Roma, 4 maggio 2019 - Tasse comunali, avanti tutta. Chi più ne ha, più ne metta. Nel bestiario fiscale dell’Azienda Italia non c’è limite alla fantasia. Una stangata che vale, complessivamente, 47 miliardi di euro, più o meno duemila euro a famiglia. È il costo delle tasse locali. Ma dentro, non ci sono solo le sigle più note (e, forse, anche più odiate) come Imu e Tasi. O quelle più ‘blasonate’, come la tassa di soggiorno. L’elenco è lungo. Ben oltre i cento balzelli individuati dai commercianti della Confesercenti e dagli artigiani della Cgia di Mestre nei dossier che continuano ad aggiornare. Una faticaccia stare indietro alle tante novità che spuntano un po’ dovunque nei piccoli e grandi comuni, anche per l’Agenzia delle Entrate e per gli agenti della riscossione. E dal momento che circa il 90% di tutte le entrate locali arriva dalle tre o quattro imposte più importanti, per il resto rischiano di essere più salati i costi di gestione delle imposte che gli incassi. Poco importa, la corsa all’ultimo balzello non si ferma.
C'è, ad esempio, il sindaco che decide di tassare l’ombra, quella che invade il suolo pubblico dalle sporgenze di tende o di insegne. Ma si paga anche se si decide di stampare il proprio nome sullo zerbino che accoglie i clienti: sarà pure poco nobile, ma sempre di pubblicità si tratta. Deve fare particolare attenzione, poi, chi decide di raccogliere funghi: deve pagare un’imposta di bollo. E non se la passa bene neanche chi ha l’hobby della caccia o della pesca. Ci sono le relative tasse di concessione governativa che scattano anche per il semplice possesso di un fucile.
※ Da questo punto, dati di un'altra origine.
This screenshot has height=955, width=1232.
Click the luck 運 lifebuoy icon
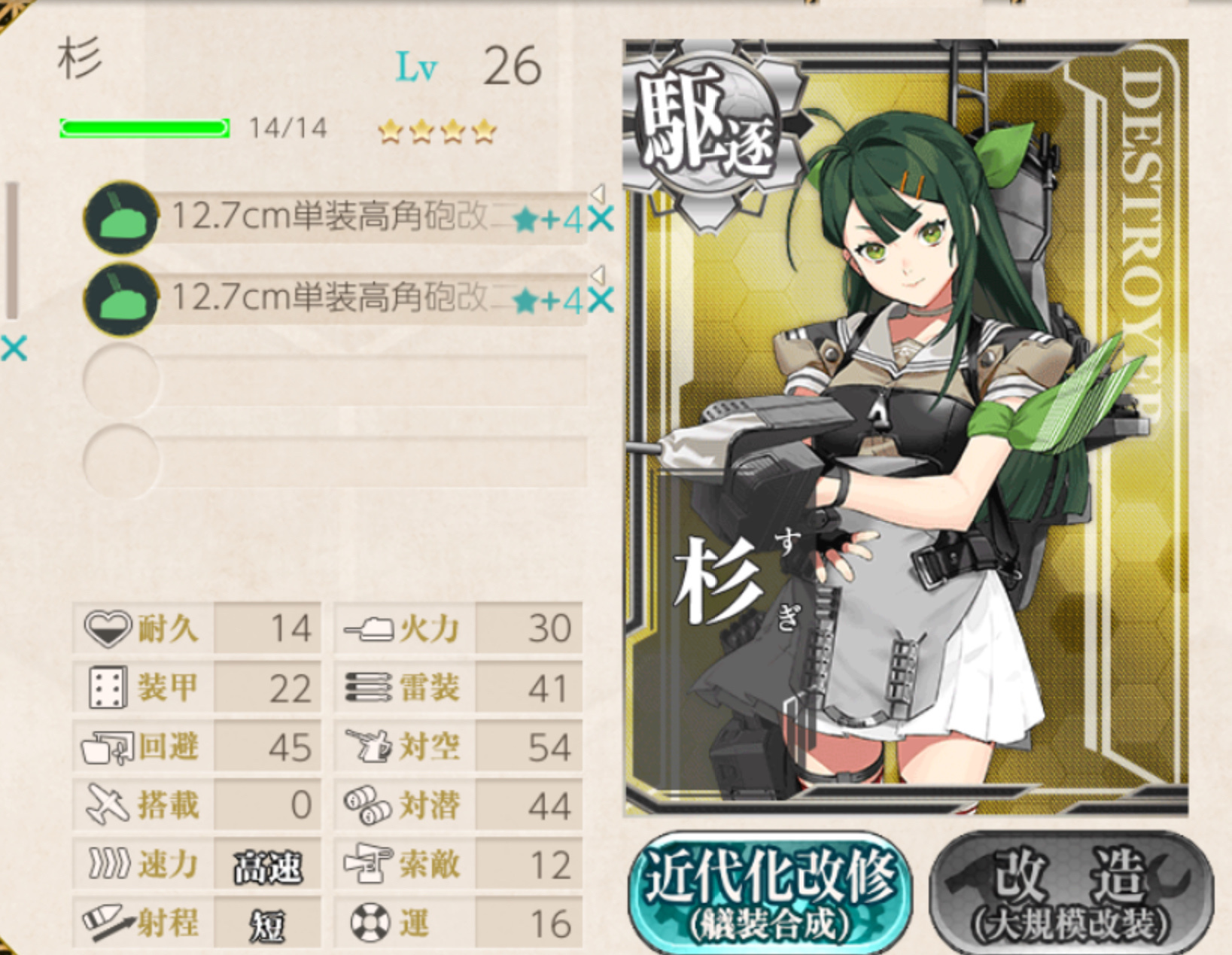click(370, 923)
Non si praticano sconti per nessuno, neanche ai defunti: le tasse che gravano sul ‘caro estinto’ sono tante: dall’imposta sulla manutenzione cimiteriale a quella sull’occupazione di suolo pubblico per loculi e cappelle.
Bisogna pagare anche se si decide di conservare in casa le ceneri del defunto o per avere il documento dell’Asl che certifica il decesso. Una follia. Devono mettere mano al portafoglio i proprietari di immobili che hanno gradini di ingresso sulla pubblica strada. Come a dire: si paga un obolo anche per uscire di casa. O, in qualche caso (per fortuna veramente limitato) per affacciarsi sui ballatoi, i grandi balconi che girano attorno ai palazzi per sfruttarne la vista.
Inutile dire che c’è la tassa sui passi carrai e, quelle, altrettanto note, che gravano sulle auto e sui carburanti. Molti Comuni, invece, hanno deciso di fare cassa anche sui matrimoni, con tariffe variabili a seconda del giorno in cui ci si sposa: nei weekend costa di più, fino a 200 euro a coppia. Un paradosso nel Paese dove nascono sempre meno famiglie. Ma, si sa: al peggio non c’è mai limite. E, in Sicilia, ad esempio, si erano inventati, per tempo, la tassa sui tubi: variava a seconda del volume delle condotte che trasportavano gas. In un rigurgito di coscienza è stata però assorbita dalla tassa per l’occupazione di suolo pubblico. Ma attenzione al verbo: assorbita non vuol dire cancellata. Si continua a pagare con un altro nome. Si continuano, invece, a pagare i balzelli sui lampioni per le strade o sull’attraversamento delle linee elettriche o telefoniche. Alcuni comuni, poi, non hanno fatto sconti a nessuno. Neanche al cosiddetto spirito della Patria. Ed hanno deciso di tassare perfino la bandiera nazionale. Una svista, per carità, l’applicazione pedissequa di un regolamento che applica la tassa sulla pubblicità anche sugli slogan diffusi attraverso le bandiere. È avvenuto a Desio, quando il Comune decise di far pagare 180 euro al proprietario di un hotel perché dal suo balcone sventolavano cinque bandiere, tra cui quella italiana. Qualche mese dopo il sindaco restituì il maltolto con tanto di scuse. Se non altro, questa volta, ha vinto il buon senso.